ABOUT THIS EXERCISE: Please copy exactly the line that contains "Switch to the CMDB tab" and every line after it through the end of the records, leaving the pictures out.

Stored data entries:
BEGIN
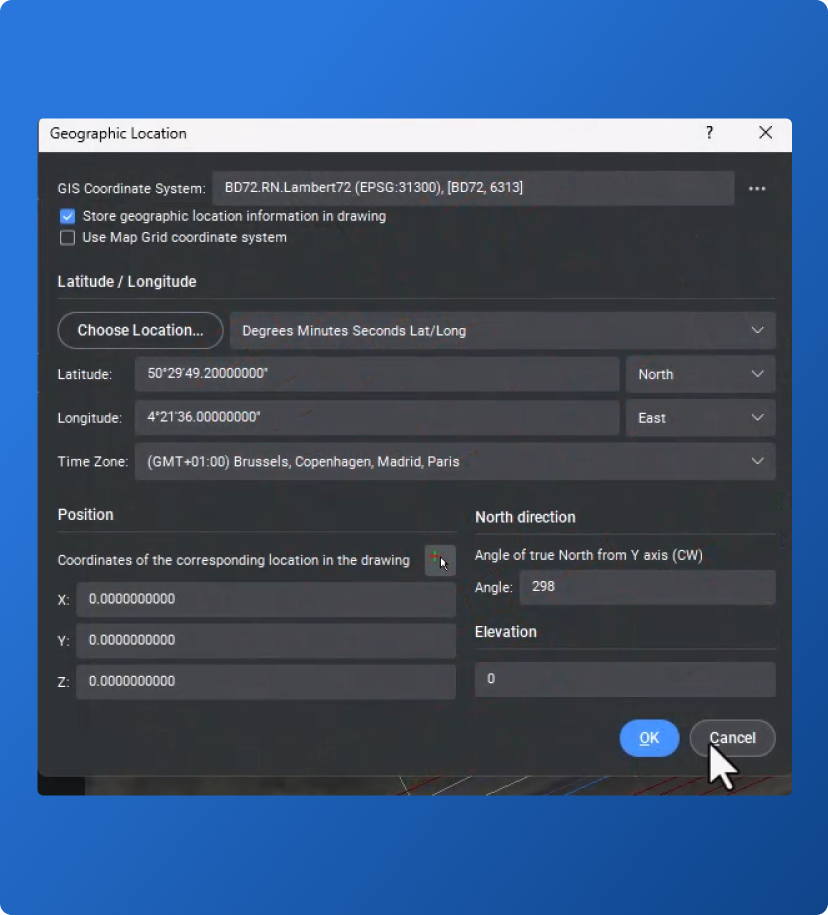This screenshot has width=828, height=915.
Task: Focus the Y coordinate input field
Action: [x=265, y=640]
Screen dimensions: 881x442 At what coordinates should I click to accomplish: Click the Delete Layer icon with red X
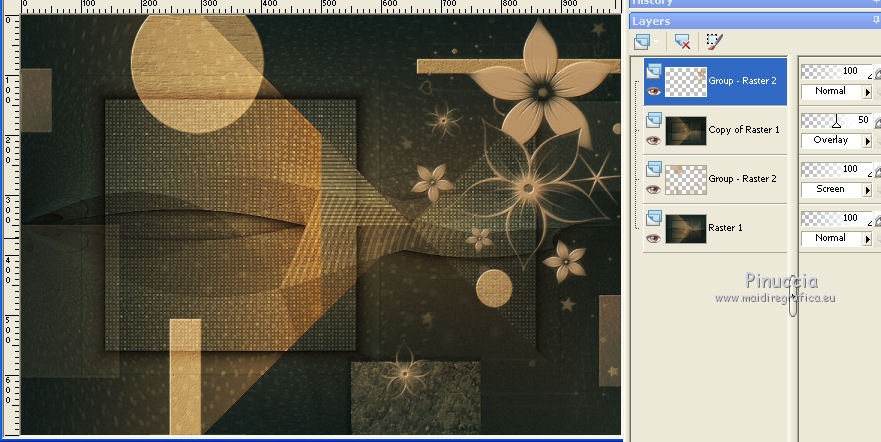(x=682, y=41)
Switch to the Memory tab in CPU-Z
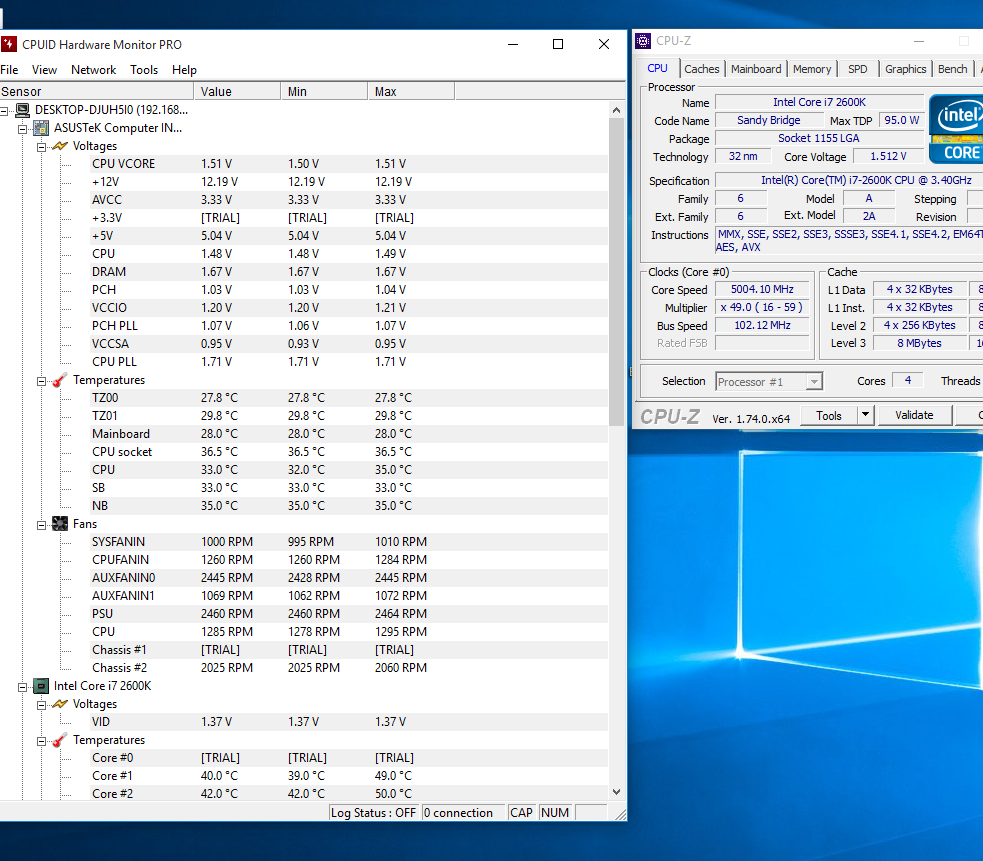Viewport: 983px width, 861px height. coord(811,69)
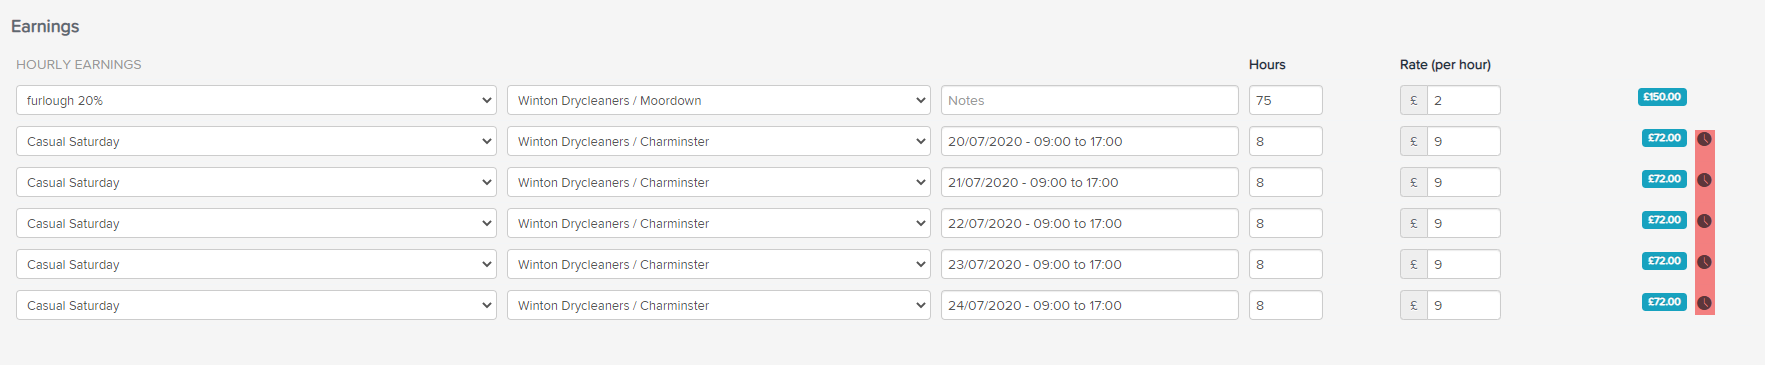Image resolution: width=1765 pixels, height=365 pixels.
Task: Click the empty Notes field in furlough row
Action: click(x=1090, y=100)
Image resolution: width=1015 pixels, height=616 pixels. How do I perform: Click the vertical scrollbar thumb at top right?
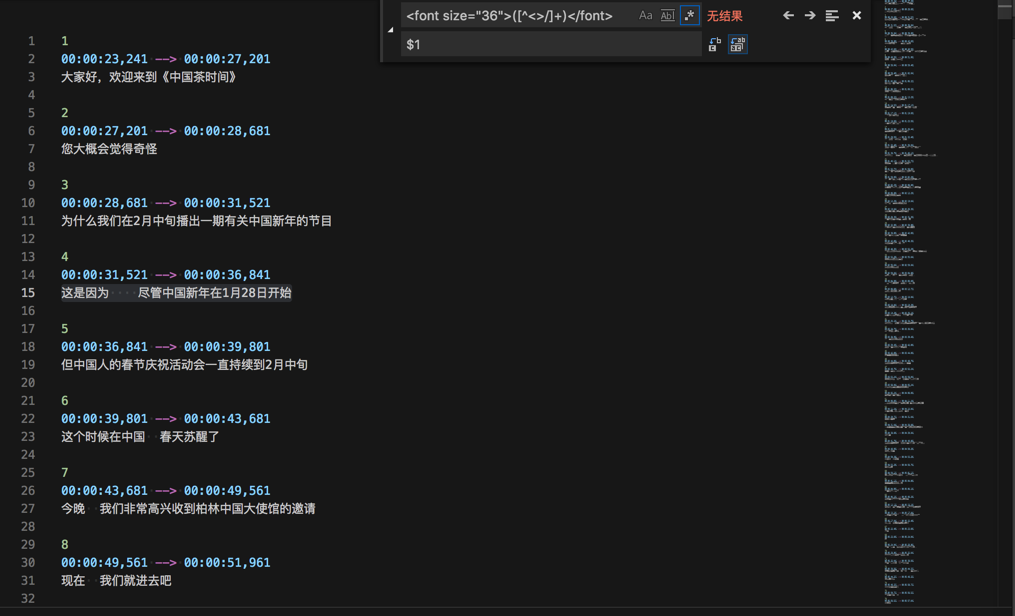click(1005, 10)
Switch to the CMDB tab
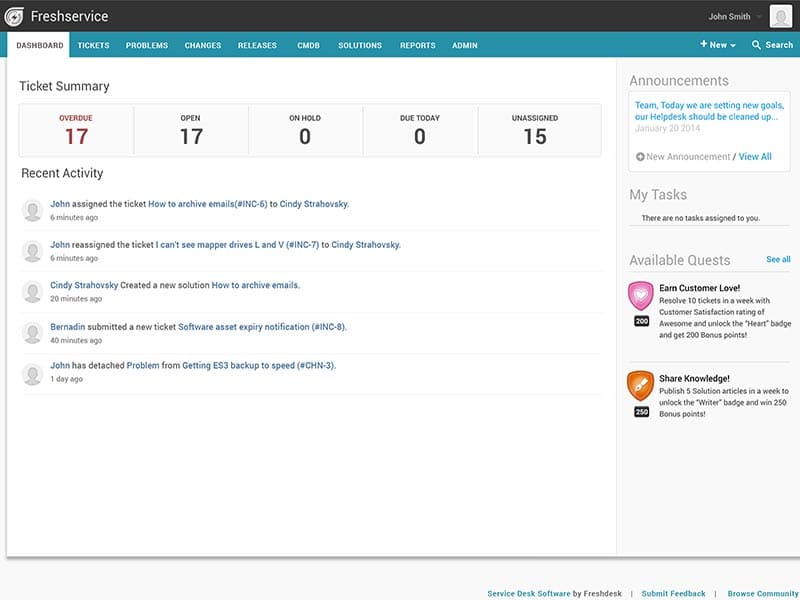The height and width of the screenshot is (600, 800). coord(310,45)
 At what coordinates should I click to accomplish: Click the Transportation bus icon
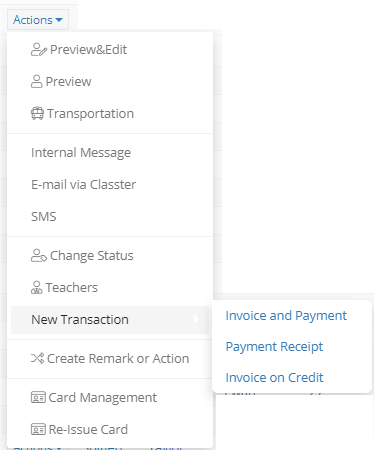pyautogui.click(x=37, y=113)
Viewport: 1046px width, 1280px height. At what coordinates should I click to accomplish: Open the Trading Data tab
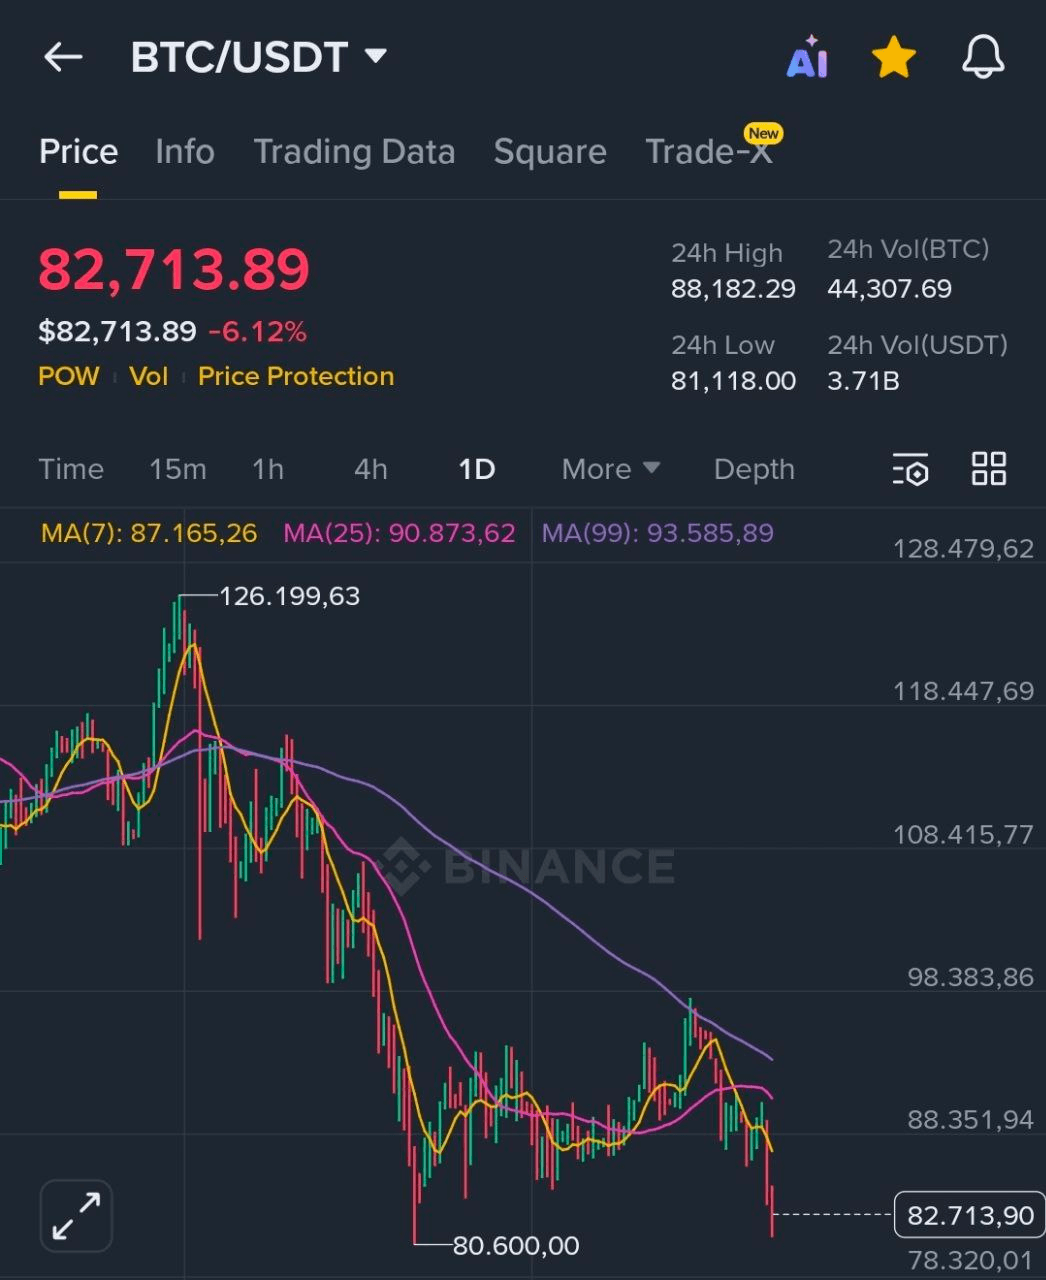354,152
END
ANSWER AREA:
Switch to the CMDB tab
The height and width of the screenshot is (600, 800). coord(310,45)
 At what coordinates should I click to accomplish: Click the Transportation bus icon
pyautogui.click(x=37, y=113)
Viewport: 1046px width, 1280px height. At what coordinates should I click to accomplish: Open the Trading Data tab
354,152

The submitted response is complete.